Though some members of Congress publicly advocate gun control, when push comes to shove, they lack the guts to stand their ground and support legislation that defies the resolute position of the National Rifle Association (NRA), even when it comes to banning AK-47s or other assault weapons that can kill dozens in a few seconds. Most politicians avoid confronting the issue, rather than face certain backlash from the well-funded gun lobby and its influence on gun-owning voters at the polls.
A couple of years ago, when writing on this debate for the umpteenth time, I learned that from 2004-2010, more than 600 individuals on the terrorist watch list underwent background checks when they attempted to purchase firearms or explosives. However, when an individual on the list does not have a felony conviction, illegal alien status or other prohibitive information, the firearms transaction is acceptable and not pursued by law enforcement. The Government Accounting Office, which tracks such purchases, reported in 2010 that more than one thousand (91 percent) such purchases went unchecked.
The incident in Sheepshead Bay called attention to Mayor Bloomberg’s steadfast campaign to urge Congress to enact tougher gun laws.
Testifying at a hearing before Congress two years ago, Bloomberg, a staunch advocate to combat illegal guns, asked South Carolina Republican Senator Lindsey Graham if someone is on a no-fly list, isn’t it “reasonable to assume that person should not be allowed to buy a gun?”
Proposed legislation went nowhere because Graham, backed by other pro-gun ownership senators, said such a law “would deny U.S. citizens on the terrorist watch list their Second Amendment rights.”
Graham added, with a straight face, “There’s no constitutional right to fly, but there is one to keep and bear arms.”
More often than not, the NRA and its gun-loving members value their misguided Second Amendment right to bear arms more than America’s safety. As the nation experienced an overall drop in crime over the last decade, according to the National Institute of Justice, gun-related murders increased marginally.
I get annoyed every time gun fanatics ignore early American history and the impetus for the Second Amendment. Colonists existed for decades under the oppression of a foreign power, and one method to contest that tyranny was to put weapons in the hands of a “regulated militia.”
Today, other than a few wacko factions that do not recognize the U.S. government, no external regime threatens our existence.
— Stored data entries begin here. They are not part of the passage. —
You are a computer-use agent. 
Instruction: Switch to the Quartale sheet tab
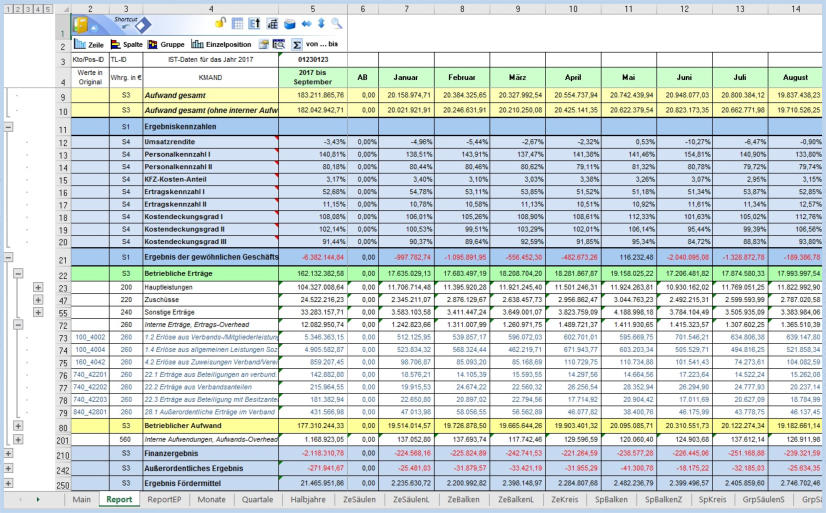257,498
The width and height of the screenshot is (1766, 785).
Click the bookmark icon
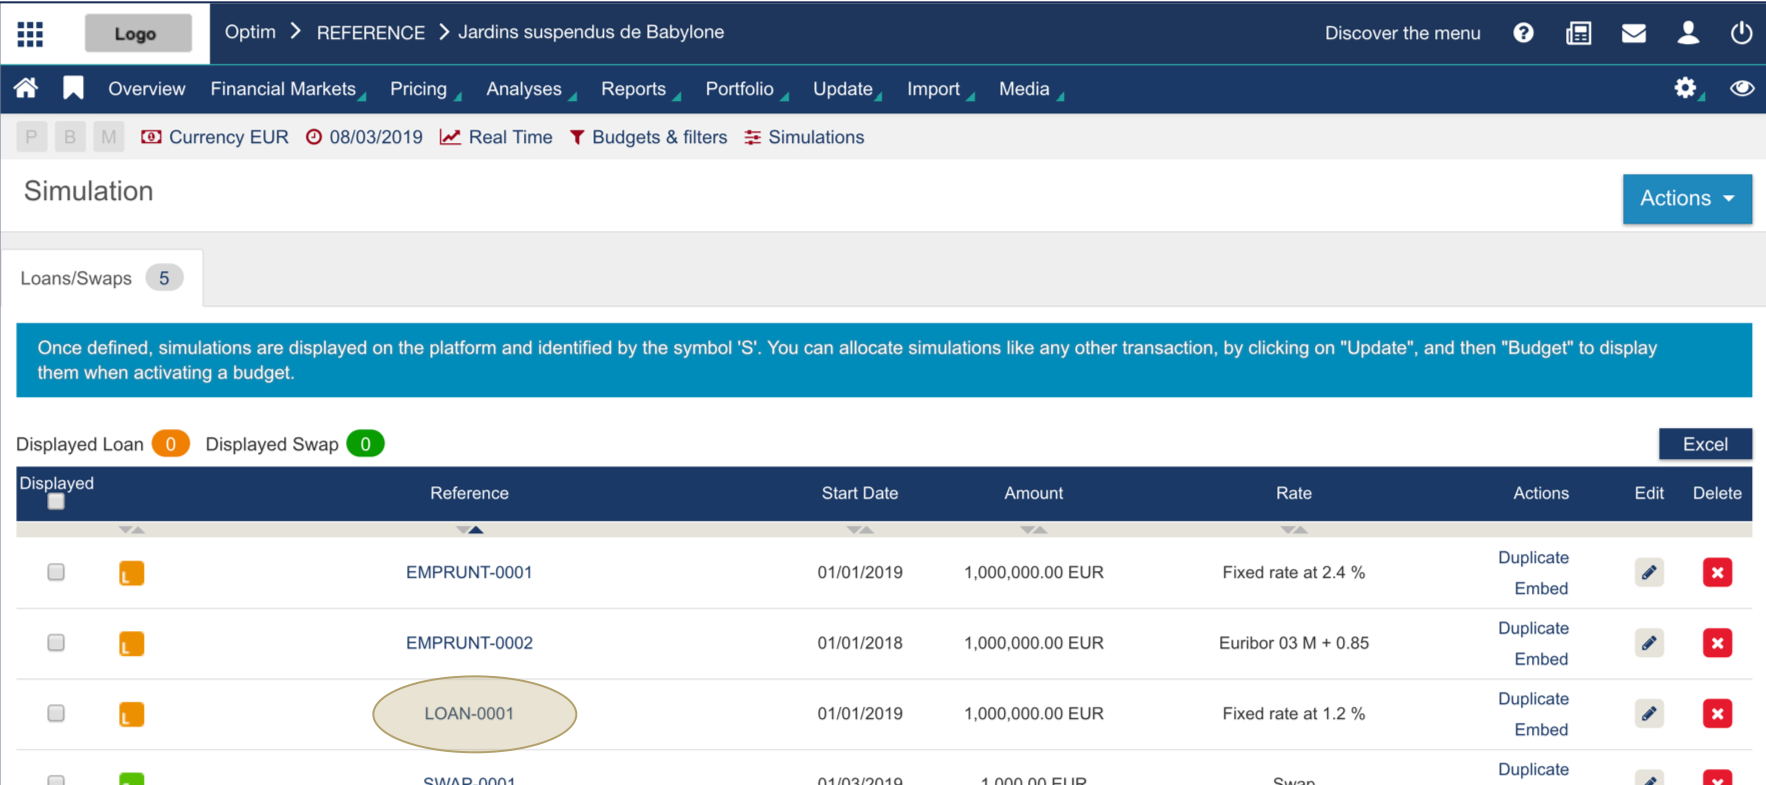[73, 89]
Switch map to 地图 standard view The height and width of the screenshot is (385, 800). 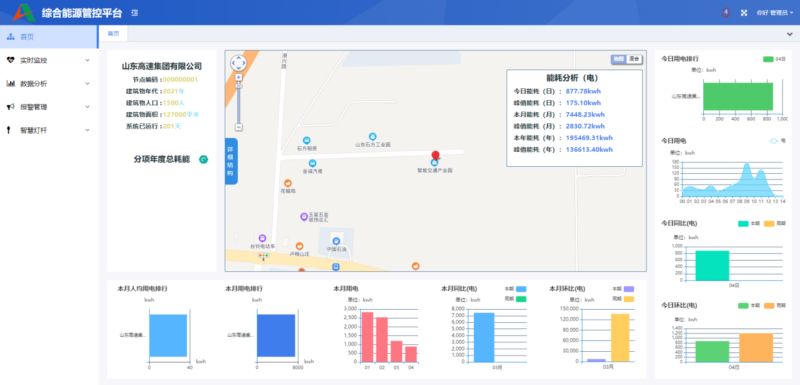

Besides, we already have controlled regulated militias that eliminate any need for groups or individuals armed to the teeth.
Moreover, if stricter gun laws are endorsed and laws make it mandatory to license all firearms — like we do our pets, cars and bicycles — there’s likely to be fewer guns.
Yet, gun-related crimes will not end with harsher laws and mandatory licensing, but if they were enacted and enforced, it could have a great impact in the effort to enhance public safety.
The unrestricted glut of firearms continues to plague our nation, and until Congress makes it a priority to adopt responsible legislation and stop being bullied by the NRA, gun-related crimes will continue to ruin lives, diminish liberty and limit the pursuit of happiness.